English Prose and Other Writings

# On The Departure Of A Hieroglyph The letter arrived on a Tuesday, though which Tuesday no longer matters. What matters is that it arrived in the body of a dream—not my dream, but someone else's, someone who had borrowed my address the way one borrows an umbrella and forgets to return it. The letter spoke of departure. Not a person departing, but a symbol. A *hieroglyph*, to be precise. It had grown tired of meaning, the letter said. Tired of the weight of interpretation, the ceaseless burden of being *read*. I laughed when I first read it. Or did I? Memory has a way of folding in on itself, like a letter written but never sent. The hieroglyph in question was simple enough—a house, seen from above, with a circle in the center.

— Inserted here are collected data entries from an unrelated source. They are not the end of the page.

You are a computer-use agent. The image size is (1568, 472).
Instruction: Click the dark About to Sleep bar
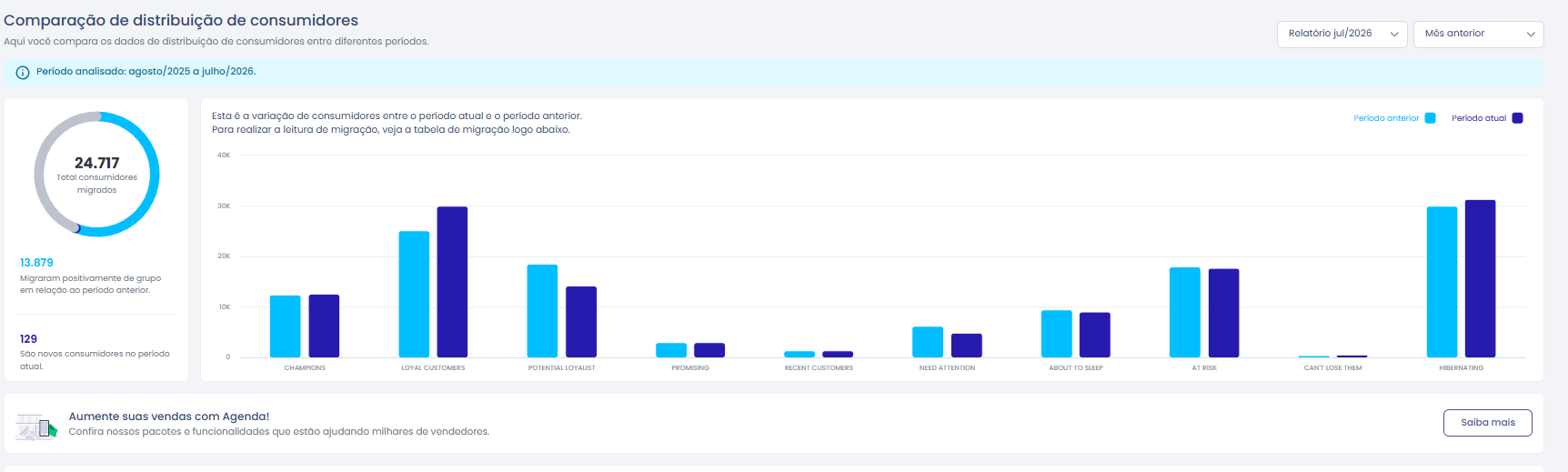1095,335
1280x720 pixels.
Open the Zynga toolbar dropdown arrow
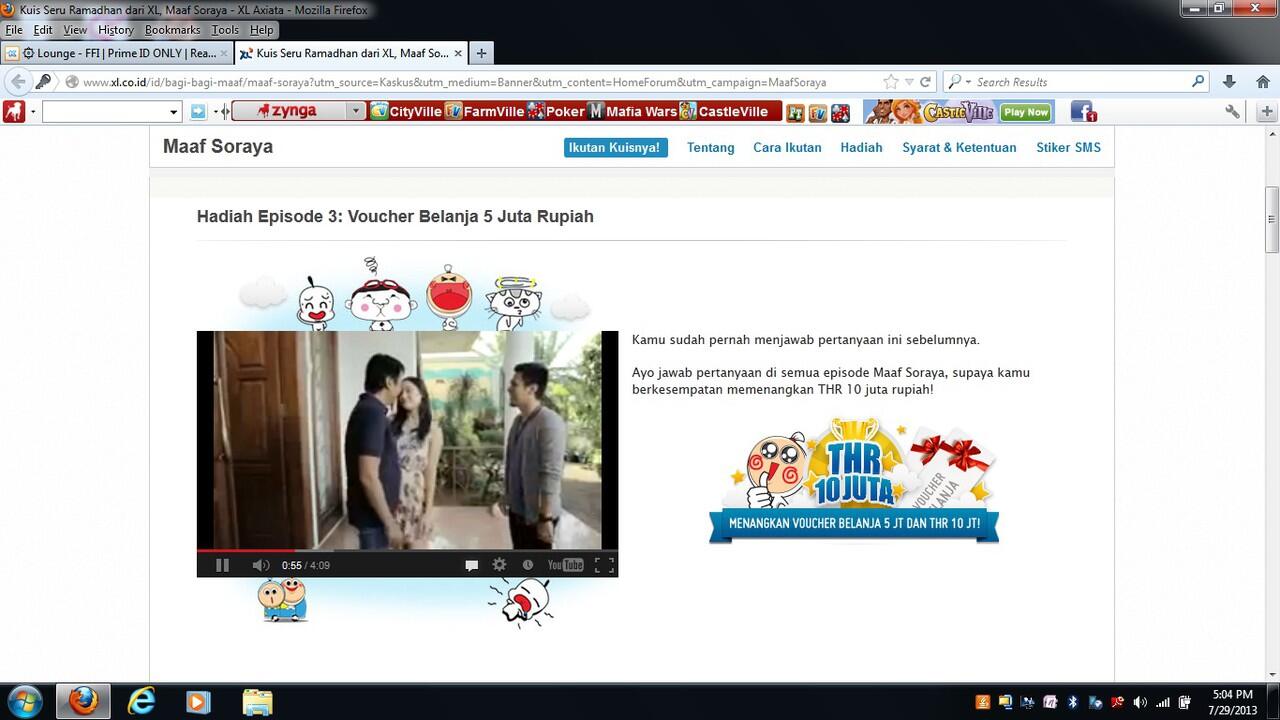point(357,111)
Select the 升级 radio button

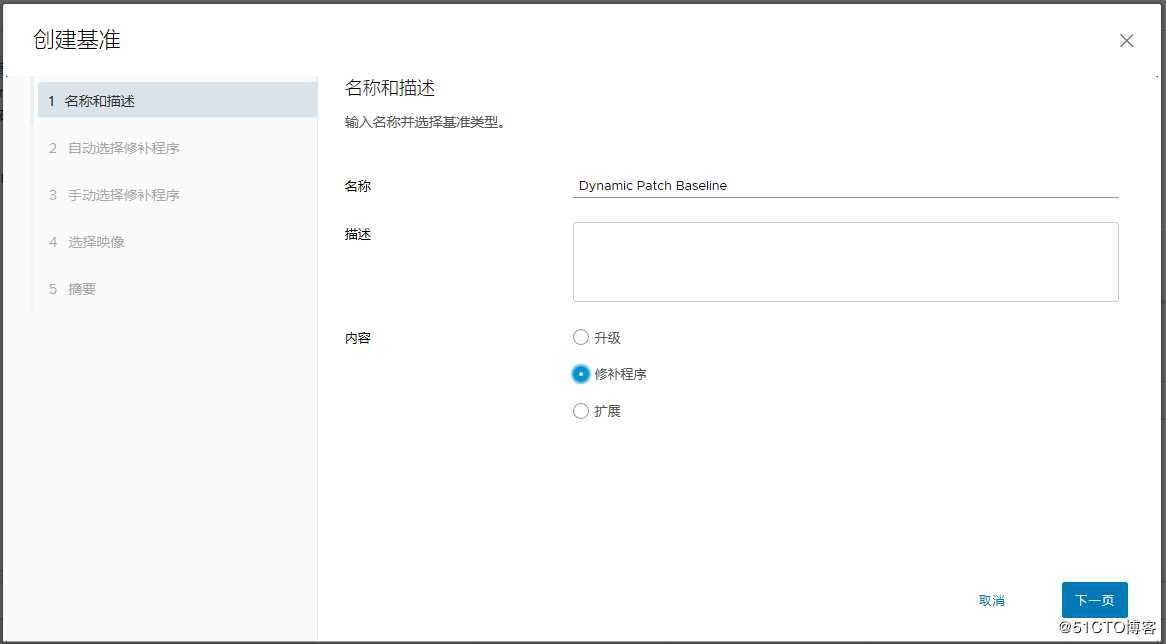tap(581, 337)
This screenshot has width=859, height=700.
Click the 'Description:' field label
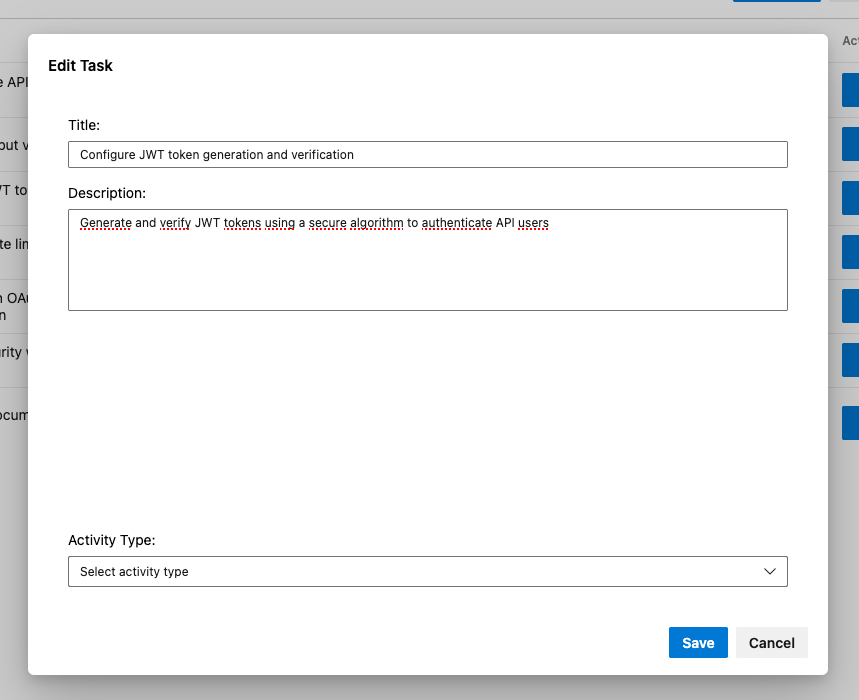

For centuries it had meant *home*. Home in the oldest languages, home in the way that word sits in the stomach like a meal one cannot quite digest. But the hieroglyph had begun to hunger for something else. Ambiguity, perhaps. Or silence. "I no longer wish to *mean*," the letter read. "I wish only to *be*." This was the part that unsettled me. Because once a symbol stops meaning, does it not simply become a shape? And what are we, in the end, but shapes animated by the certainty that we mean something to someone? I looked for the hieroglyph in my study that evening. I found it, naturally, in a book I had not opened in years. The symbol stared back at me with perfect indifference. It had already left, I realized. What remained was only its ghost—the hollow space where meaning used to live. By Wednesday, I had begun to forget what it looked like. By Sunday, I could no longer remember if it had ever existed at all. Perhaps that was the point. Perhaps the true departure of a hieroglyph is not when it leaves, but when we forget that it ever taught us anything at all. When the house, seen from above, with a circle in the center, becomes nothing more than a house, seen from above, with a circle in the center—beautiful, empty, entirely its own. The letter, when I finally looked for it again, had vanished too. I do not know if I ever received it, or if I simply dreamed it in someone else's dream. But sometimes, in moments of profound ordinariness, I see that symbol in the corner of my eye—not *meaning* home anymore, but *being* it. And I understand, at last, what it means to let something go.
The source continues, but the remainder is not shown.